Qu’en est-il aujourd’hui de l’utilisation des pesticides, notamment du glyphosate, aux Antilles ? Assiste-t-on à des dynamiques de reconversion écologique des exploitations bananières ?
On n’observe aucun réel changement radical. L’agro-industrie, qui demande l’utilisation massive de pesticides, est omniprésente. On court toujours derrière le modèle de la banane industrielle vouée à l’exportation, tandis qu’on importe en Martinique et en Guadeloupe du bœuf et du poulet aux hormones.
Les Antilles pourraient a contrario incarner un laboratoire d’une agriculture durable qui réponde aux besoins alimentaires locaux et démontrer comment un territoire contaminé par les pesticides peut écologiquement se reconvertir.
Pensez-vous qu’une réparation sera un jour possible ?
Les magistrates chargées de ce dossier ont fait un bon travail pour mettre en lumière la vérité quant au scandale du chlordécone. Manque aujourd’hui à faire justice.

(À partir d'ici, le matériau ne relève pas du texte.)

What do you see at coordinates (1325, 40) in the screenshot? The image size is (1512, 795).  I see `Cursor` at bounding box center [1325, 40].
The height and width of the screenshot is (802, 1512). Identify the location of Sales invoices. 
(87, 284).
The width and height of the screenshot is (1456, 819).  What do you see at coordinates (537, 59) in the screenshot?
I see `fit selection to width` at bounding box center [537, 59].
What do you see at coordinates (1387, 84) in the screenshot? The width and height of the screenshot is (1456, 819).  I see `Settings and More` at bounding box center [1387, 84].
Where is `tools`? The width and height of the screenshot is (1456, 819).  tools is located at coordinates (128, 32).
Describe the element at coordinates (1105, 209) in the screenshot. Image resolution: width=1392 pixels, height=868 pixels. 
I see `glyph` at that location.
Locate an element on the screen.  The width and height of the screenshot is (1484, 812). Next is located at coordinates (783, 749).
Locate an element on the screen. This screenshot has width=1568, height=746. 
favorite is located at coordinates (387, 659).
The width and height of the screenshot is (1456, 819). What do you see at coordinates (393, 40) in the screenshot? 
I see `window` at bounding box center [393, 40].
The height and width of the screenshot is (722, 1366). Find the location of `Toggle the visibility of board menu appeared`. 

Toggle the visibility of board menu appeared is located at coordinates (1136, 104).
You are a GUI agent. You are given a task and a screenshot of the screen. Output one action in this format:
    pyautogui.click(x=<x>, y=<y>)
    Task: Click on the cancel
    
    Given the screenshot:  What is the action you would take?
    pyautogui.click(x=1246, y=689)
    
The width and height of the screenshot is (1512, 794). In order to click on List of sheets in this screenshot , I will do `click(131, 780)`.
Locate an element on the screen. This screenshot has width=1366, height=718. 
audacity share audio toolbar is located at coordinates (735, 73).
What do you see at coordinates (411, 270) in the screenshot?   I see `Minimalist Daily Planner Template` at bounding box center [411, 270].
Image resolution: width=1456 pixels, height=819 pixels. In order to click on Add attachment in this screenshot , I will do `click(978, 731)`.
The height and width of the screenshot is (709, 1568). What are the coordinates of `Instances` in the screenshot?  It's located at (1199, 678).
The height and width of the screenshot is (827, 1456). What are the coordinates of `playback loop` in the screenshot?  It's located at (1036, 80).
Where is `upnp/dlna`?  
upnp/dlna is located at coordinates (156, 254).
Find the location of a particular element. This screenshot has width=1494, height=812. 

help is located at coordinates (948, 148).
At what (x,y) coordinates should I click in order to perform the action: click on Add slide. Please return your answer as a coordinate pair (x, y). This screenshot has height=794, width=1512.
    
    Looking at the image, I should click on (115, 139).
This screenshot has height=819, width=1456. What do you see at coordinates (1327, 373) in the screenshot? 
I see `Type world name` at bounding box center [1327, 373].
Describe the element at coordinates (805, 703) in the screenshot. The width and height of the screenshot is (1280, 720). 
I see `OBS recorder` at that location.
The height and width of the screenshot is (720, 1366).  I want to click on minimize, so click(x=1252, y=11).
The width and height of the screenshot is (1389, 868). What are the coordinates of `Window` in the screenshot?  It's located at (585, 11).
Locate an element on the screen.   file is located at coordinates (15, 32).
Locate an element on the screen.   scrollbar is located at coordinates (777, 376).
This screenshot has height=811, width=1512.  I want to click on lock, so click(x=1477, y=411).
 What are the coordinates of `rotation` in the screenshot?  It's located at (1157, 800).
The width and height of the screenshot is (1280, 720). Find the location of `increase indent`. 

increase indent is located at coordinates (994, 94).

La réparation est indispensable, essentielle, d’autant plus que le préambule de la Constitution garantit à tous et toutes la protection de la santé.
Il faut aujourd’hui indemniser, dépolluer et faire de la prévention. Pour ce faire, les parlementaires doivent voter une loi similaire à celle de 2010 qui prévoit le versement d’indemnités pour les victimes des essais nucléaires français en Polynésie.
Et qu’un véritable plan pluriannuel de « déchlordéconisation » des Antilles soit déployé, à l’inverse des faux plans chlordécone aujourd’hui en cours, qui servent surtout à dédouaner les pollueurs.